Himbauan Keamanan Siber


Serangan Supply Chain Laravel-Lang: 233 Versi Paket Kompromi, 700 Repositori Terdampak

Sebuah serangan rantai pasok (supply chain attack) yang sangat canggih telah mengompromi ekosistem Laravel-Lang. Serangan ini menyuntikkan backdoor pencuri kredensial yang mampu mengeksekusi kode jarak jauh (Remote Code Execution/RCE) ke dalam 233 versi paket (package versions) di lebih dari 700 repositori GitHub.

Ditemukan pada Mei 2026 oleh Socket dan Aikido, aktor ancaman (threat actors) memanipulasi GitHub tags untuk mendistribusikan malware melalui autoloader Composer, yang memberikan mereka akses jarkom penuh ke lingkungan pengembangan (development environment) milik developer.

Metode Serangan: Manipulasi Git Tags

Penyerang berhasil melakukan bypass terhadap komit repositori langsung (direct repository commits) dengan mengeksploitasi sistem penandaan versi (version tagging system) milik GitHub. Trik ini digunakan untuk mengarahkan tag yang sah ke malware yang ada pada repositori hasil penggandaan (malicious fork).

Ketika developer menarik (pull) paket lokalisasi yang terdampak melalui Packagist, file berbahaya src/helpers.php secara otomatis akan tereksekusi karena adanya direktif autoload.files pada Composer.
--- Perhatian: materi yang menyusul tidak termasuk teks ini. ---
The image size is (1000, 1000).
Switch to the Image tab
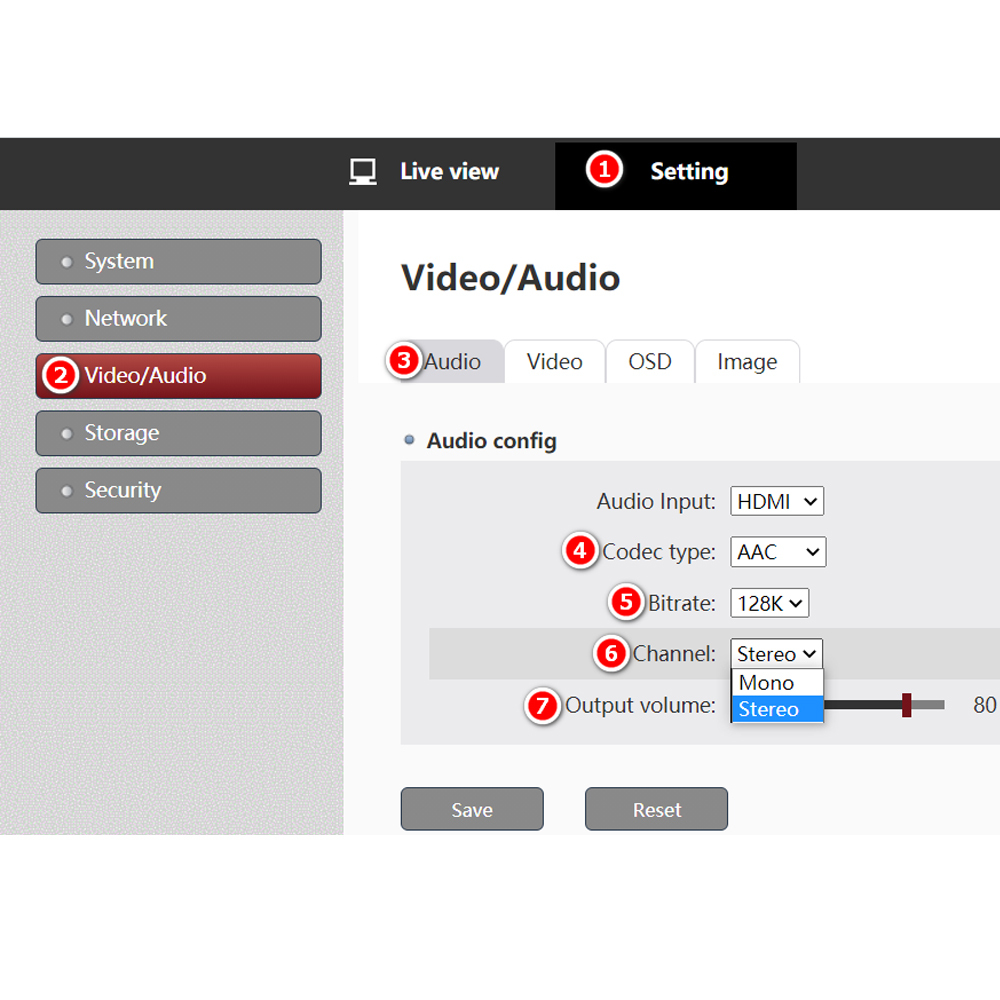click(x=746, y=362)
Metode ini secara efektif menyembunyikan malware dari audit repositori standar, sekaligus mewarisi hak akses penuh dari aplikasi web (full web application permissions).

Fase Infeksi

1. Dropper Siluman (Stealthy Dropper)

Fase infeksi awal menggunakan sebuah dropper yang berkamuflase sebagai fungsi lokalisasi Laravel standar. Dropper ini melakukan pemindaian karakteristik sistem (fingerprinting) pada host menggunakan metrik perangkat keras spesifik, lalu membuat file penanda sementara (temporary marker file) untuk mencegah eksekusi ganda yang redundan.
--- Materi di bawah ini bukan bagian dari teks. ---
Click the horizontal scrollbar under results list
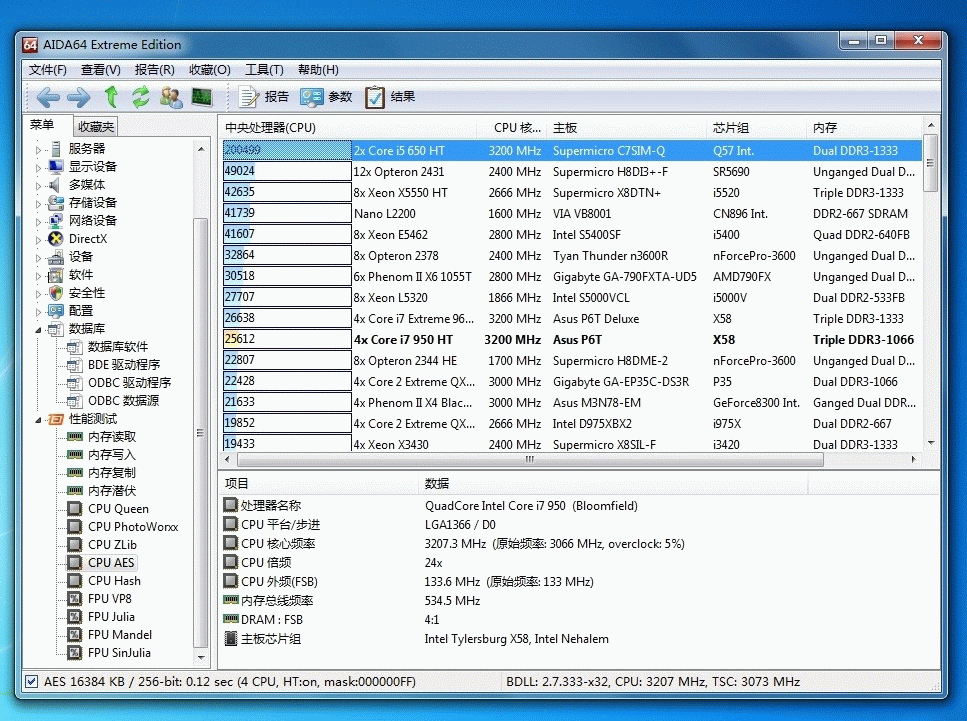 528,460
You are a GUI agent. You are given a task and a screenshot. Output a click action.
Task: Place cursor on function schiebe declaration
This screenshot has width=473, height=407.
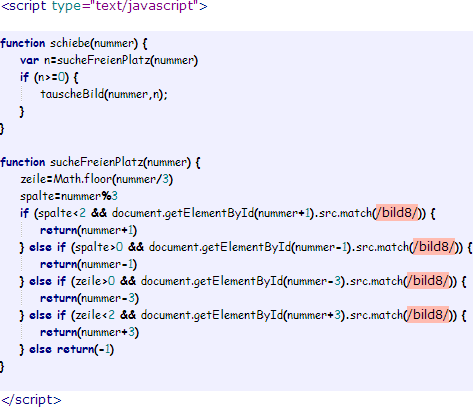click(x=74, y=43)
Analis dari Aikido mengamati bahwa payload tersebut akan mematikan fungsi verifikasi SSL (SSL verification) dan mengambil skrip sekunder (secondary script) dari server Command-and-Control (C2) yang telah dikaburkan (obfuscated). Skrip ini kemudian dijalankan secara diam-diam (silently) melalui metode spesifik tergantung pada sistem operasi target:

Sistem Operasi

Mekanisme Eksekusi

Hak Akses (Privilege)

Linux

Berjalan di latar belakang via exec("php ...")

Application User

macOS

Berjalan di latar belakang via exec("php ...")

Application User

Windows

Menjalankan skrip .vbs melalui cscript

Application User

2. Payload: PHP Credential Stealer

Payload sekunder yang diunduh merupakan program pencuri kredensial (credential stealer) berbasis PHP yang masif. Di dalamnya terdapat 15 modul pengumpul khusus (specialized collector modules) yang secara sistematis mengincar data-data sensitif (secrets) milik developer, seperti:

  • Metadata layanan cloud (AWS, GCP, Azure, dll).
  • Kredensial dan kata sandi basis data (database).
  • File konfigurasi lingkungan (environment configuration files / .env).
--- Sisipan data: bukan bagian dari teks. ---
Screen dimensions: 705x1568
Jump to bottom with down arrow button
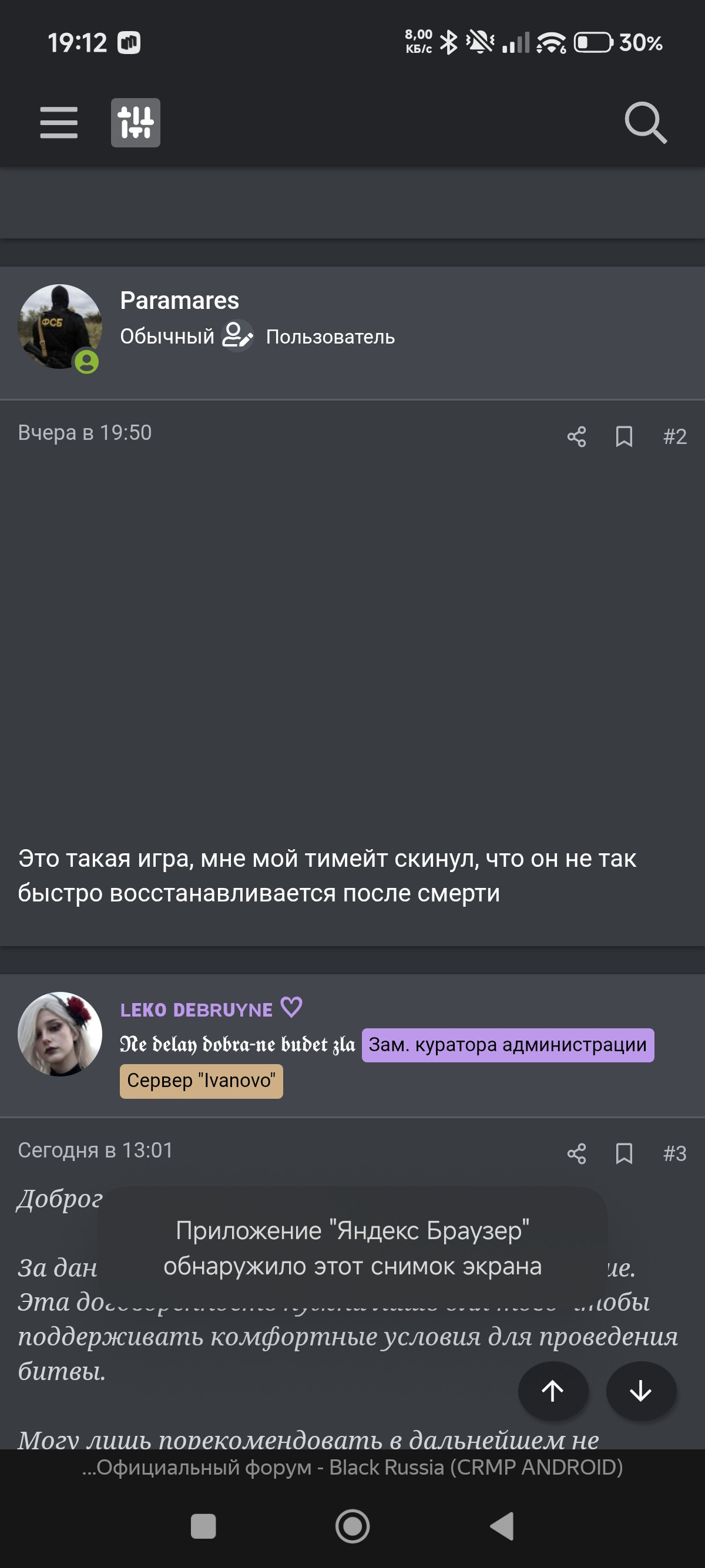tap(640, 1391)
Implikasi dan Rekomendasi Mitigasi

Serangan ini menyoroti bagaimana manipulasi tag pada manajer paket (package manager) dapat menjadi vektor yang sangat efektif untuk mengompromi lingkungan kerja developer. Bagi organisasi atau tim pengembang yang menggunakan Laravel-Lang, sangat disarankan untuk segera mengambil langkah-langkah berikut:

  • Audit Segera: Periksa seluruh versi paket (package versions) Laravel-Lang yang saat ini sedang diterapkan di lingkungan development maupun production.
  • Verifikasi Autoload: Lakukan verifikasi integritas pada file-file yang dimuat otomatis (autoloaded files), khususnya direktif di dalam Composer.
  • Terapkan Checksum: Implementasikan verifikasi checksum atau lockfile (composer.lock) yang ketat untuk memastikan dependensi tidak berubah di luar sepengetahuan tim.
  • Pantau Jaringan: Lakukan pemantauan lalu lintas jaringan (network traffic monitoring) untuk mendeteksi adanya pola suar (beaconing patterns) yang mengarah ke server C2 eksternal yang mencurigakan.